Halten Sie das Setup bei der automatischen Belichtung mit einer Belichtungszeit im Auto bei 60 Sekunden, Binning Medium bei einer Blende von f / stop eins, Anregungsfilter blockiert und Emissionsfilter offen. Wenn die Initialisierung beendet ist, wählen Sie Imaging-Assistent und Biolumineszenz aus, und klicken Sie dann auf Weiter, Filter öffnen, um die Maus im Bildmotiv auszuwählen. Wählen Sie in der Feldansicht Stufe C bei 10 Zentimetern und Motivhöhe bei 1,50 Zentimetern.
Klicken Sie dann auf Image Setup Stage, um C.Stellen Sie sicher, dass die Maus in der richtigen Rückenlage auf der Bühne platziert ist, bevor Sie die Tür schließen und auf die Schaltfläche Acquire klicken. Warten Sie, bis ein Bild auf dem Bildschirm angezeigt wird. Wiederholen Sie den Vorgang für die andere Maus.

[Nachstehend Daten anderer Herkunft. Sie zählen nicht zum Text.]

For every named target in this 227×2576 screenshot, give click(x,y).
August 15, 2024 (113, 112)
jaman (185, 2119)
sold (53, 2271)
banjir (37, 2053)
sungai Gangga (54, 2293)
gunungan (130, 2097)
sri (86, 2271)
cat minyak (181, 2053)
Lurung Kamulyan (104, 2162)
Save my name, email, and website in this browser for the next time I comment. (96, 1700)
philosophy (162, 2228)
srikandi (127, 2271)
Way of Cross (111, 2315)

Um Lungenmetastasen zu erkennen, decken Sie das starke Signal des Primärtumors mit einem dicken Papppapier ab und legen Sie nur die ventrale Seite der Lunge gegenüber der Kamera frei. Erfassen Sie das Bild mit den gleichen Parametern wie zuvor beschrieben. Die Brustkrebs-Zelllinien wurden mit einem Lentivirus-Vektor infiziert, der fluoreszierendes GFP exprimiert, und einer FAC-Sortierung unterzogen.

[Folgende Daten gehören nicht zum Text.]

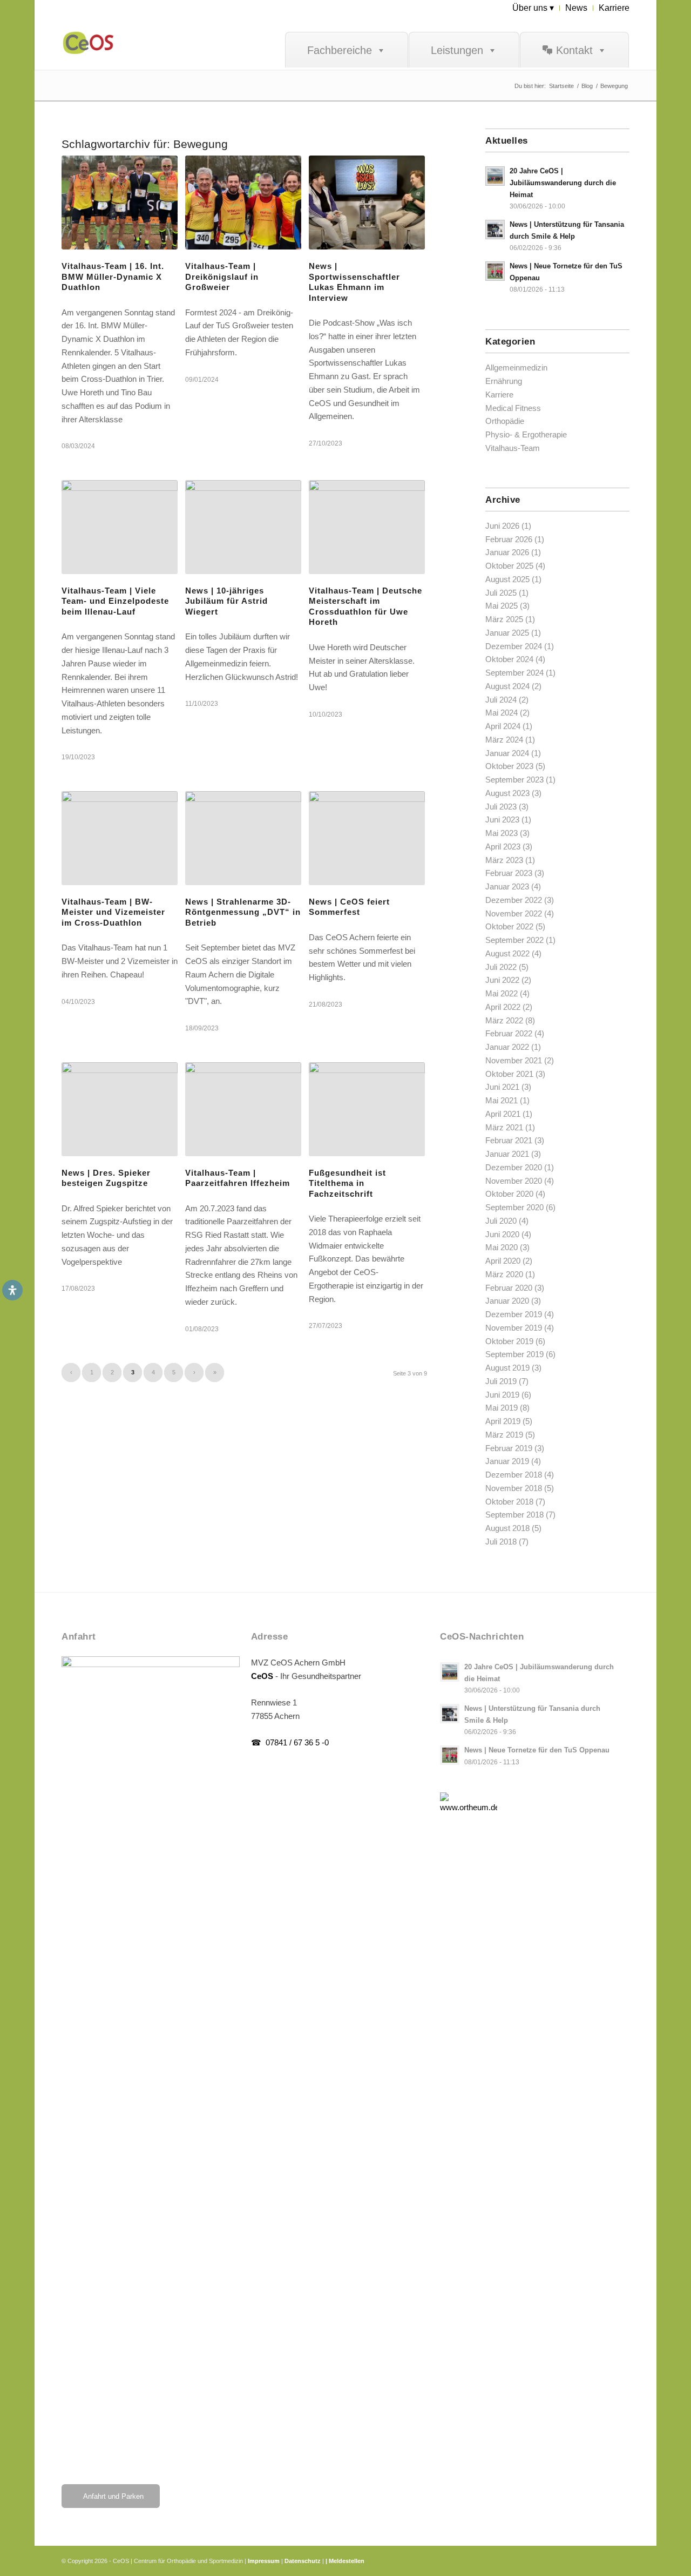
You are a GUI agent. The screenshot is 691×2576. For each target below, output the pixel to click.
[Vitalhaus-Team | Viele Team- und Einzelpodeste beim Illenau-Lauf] (120, 527)
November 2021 (513, 1060)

Die GFP-positiven Zellen wurden zwei Tage nach der Infektion sortiert, plattiert und mit dem Fluoreszenzmikroskop visualisiert. Die In-vitro-Luciferase-Aktivität wurde durch einen zellzahlabhängigen Anstieg der Luciferase-Aktivitätsniveaus bestätigt. Zusätzlich wurde eine lineare Korrelation zwischen der Luciferase-Aktivität und der Zellzahl gefunden.
Nach der Injektion der Brustkrebszelllinien wurden die Mäuse alle zwei Wochen einer Biolumineszenzmessung unterzogen, um die Kinetik des Tumorwachstums zu bestimmen. Die Kinetik des Tumorwachstums war in den MDA-MB-231-Zelllinien schneller als in den weniger aggressiven Zelllinien MCF-7 und MDA-MB-468. Die Lumineszenzaktivität wurde für drei Zelllinien quantifiziert.
Sechs Wochen nach der Injektion wurde festgestellt, dass die geernteten Tumore die GFP-Expression aufrechterhielten. Außerdem wurden positive Biolumineszenzwerte aus der Lunge der gesamten Maus in Echtzeit erhalten. Die Lunge wurde geerntet, um positive metastatische Kolonien zu überprüfen, und die metastatischen Kolonien wurden auf GFP und Biolumineszenz beobachtet.
Es ist wichtiger, bei der Durchführung des Injektionsverfahrens vorsichtig zu sein. Eine unsachgemäße Injektion kann zu einer Abweichung der Tumorwachstumsrate oder zum Fehlen eines Tumors führen. Wir können die Lungenmetastasierung in vivo und ex vivo untersuchen, indem wir die GFP-Expression nachweisen.
Darüber hinaus können wir auch die Histopathologie der Lunge durch immunhistochemische Färbung untersuchen. Diese Technik kann nützlich sein, um die neuen Fragen zu untersuchen, z. B. die Wirkung von Arzneimittelwirksamkeitsstudien.